▶ ACTIVITY: Each entry must appear in the answer exactly as written.

(Data records)
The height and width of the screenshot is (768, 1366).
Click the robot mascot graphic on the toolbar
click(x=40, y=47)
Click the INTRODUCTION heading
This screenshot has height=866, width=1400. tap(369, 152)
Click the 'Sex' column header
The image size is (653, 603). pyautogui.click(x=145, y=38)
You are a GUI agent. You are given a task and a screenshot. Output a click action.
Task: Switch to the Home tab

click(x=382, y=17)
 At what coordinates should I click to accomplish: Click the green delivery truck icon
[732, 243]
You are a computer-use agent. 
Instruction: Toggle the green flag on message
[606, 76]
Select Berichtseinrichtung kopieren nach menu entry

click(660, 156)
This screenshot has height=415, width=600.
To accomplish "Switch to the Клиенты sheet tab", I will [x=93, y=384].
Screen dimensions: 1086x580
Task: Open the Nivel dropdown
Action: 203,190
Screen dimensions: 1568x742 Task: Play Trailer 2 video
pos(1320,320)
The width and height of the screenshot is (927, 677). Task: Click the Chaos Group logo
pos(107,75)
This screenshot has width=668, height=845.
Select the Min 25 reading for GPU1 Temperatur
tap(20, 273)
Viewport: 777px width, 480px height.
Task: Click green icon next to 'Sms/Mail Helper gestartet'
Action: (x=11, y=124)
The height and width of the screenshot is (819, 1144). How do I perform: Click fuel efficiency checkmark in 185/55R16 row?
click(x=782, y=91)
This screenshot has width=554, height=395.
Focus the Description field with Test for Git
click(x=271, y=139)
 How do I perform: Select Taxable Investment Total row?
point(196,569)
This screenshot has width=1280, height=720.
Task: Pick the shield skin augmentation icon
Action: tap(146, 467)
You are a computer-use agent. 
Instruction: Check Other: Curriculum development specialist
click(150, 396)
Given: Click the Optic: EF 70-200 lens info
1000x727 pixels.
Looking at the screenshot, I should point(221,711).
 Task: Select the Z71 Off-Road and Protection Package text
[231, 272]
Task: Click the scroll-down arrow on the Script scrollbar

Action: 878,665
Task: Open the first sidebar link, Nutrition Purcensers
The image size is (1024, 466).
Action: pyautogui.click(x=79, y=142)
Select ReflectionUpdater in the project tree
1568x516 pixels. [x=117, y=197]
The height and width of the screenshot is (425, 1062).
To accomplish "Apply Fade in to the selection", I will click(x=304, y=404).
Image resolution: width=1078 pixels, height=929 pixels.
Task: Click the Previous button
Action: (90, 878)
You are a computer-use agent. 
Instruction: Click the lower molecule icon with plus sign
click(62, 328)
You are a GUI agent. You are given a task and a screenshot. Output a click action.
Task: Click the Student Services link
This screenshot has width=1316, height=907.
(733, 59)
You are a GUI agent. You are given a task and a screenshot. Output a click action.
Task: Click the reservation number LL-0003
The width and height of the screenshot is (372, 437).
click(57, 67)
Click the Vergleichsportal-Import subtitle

▶ OUTPUT FOR THIS TASK:
The height and width of the screenshot is (768, 1366).
Click the robot mascot graphic on the toolbar
click(x=40, y=47)
Click the INTRODUCTION heading
This screenshot has height=866, width=1400. tap(369, 152)
Click the 'Sex' column header
The image size is (653, 603). pyautogui.click(x=145, y=38)
You are a GUI agent. You are given a task and a screenshot. Output a click action.
Task: Switch to the Home tab

click(x=382, y=17)
 At what coordinates should I click to accomplish: Click the green delivery truck icon
[732, 243]
You are a computer-use agent. 
Instruction: Toggle the green flag on message
[606, 76]
Select Berichtseinrichtung kopieren nach menu entry

click(660, 156)
This screenshot has height=415, width=600.
To accomplish "Switch to the Клиенты sheet tab", I will [x=93, y=384].
Screen dimensions: 1086x580
Task: Open the Nivel dropdown
Action: 203,190
Screen dimensions: 1568x742 Task: Play Trailer 2 video
pos(1320,320)
The width and height of the screenshot is (927, 677). Task: Click the Chaos Group logo
pos(107,75)
This screenshot has width=668, height=845.
Select the Min 25 reading for GPU1 Temperatur
tap(20, 273)
Viewport: 777px width, 480px height.
Task: Click green icon next to 'Sms/Mail Helper gestartet'
Action: (x=11, y=124)
The height and width of the screenshot is (819, 1144). How do I perform: Click fuel efficiency checkmark in 185/55R16 row?
click(x=782, y=91)
This screenshot has width=554, height=395.
Focus the Description field with Test for Git
click(x=271, y=139)
 How do I perform: Select Taxable Investment Total row?
point(196,569)
This screenshot has width=1280, height=720.
Task: Pick the shield skin augmentation icon
Action: tap(146, 467)
You are a computer-use agent. 
Instruction: Check Other: Curriculum development specialist
click(150, 396)
Given: Click the Optic: EF 70-200 lens info
1000x727 pixels.
Looking at the screenshot, I should point(221,711).
 Task: Select the Z71 Off-Road and Protection Package text
[231, 272]
Task: Click the scroll-down arrow on the Script scrollbar

Action: 878,665
Task: Open the first sidebar link, Nutrition Purcensers
The image size is (1024, 466).
Action: pyautogui.click(x=79, y=142)
Select ReflectionUpdater in the project tree
1568x516 pixels. [x=117, y=197]
The height and width of the screenshot is (425, 1062).
To accomplish "Apply Fade in to the selection", I will click(x=304, y=404).
Image resolution: width=1078 pixels, height=929 pixels.
Task: Click the Previous button
Action: (90, 878)
You are a computer-use agent. 
Instruction: Click the lower molecule icon with plus sign
click(62, 328)
You are a GUI agent. You are given a task and a screenshot. Output a click action.
Task: Click the Student Services link
This screenshot has width=1316, height=907.
(733, 59)
You are a GUI agent. You are given a task and a screenshot. Output a click action.
Task: Click the reservation number LL-0003
The width and height of the screenshot is (372, 437).
click(57, 67)
Click the Vergleichsportal-Import subtitle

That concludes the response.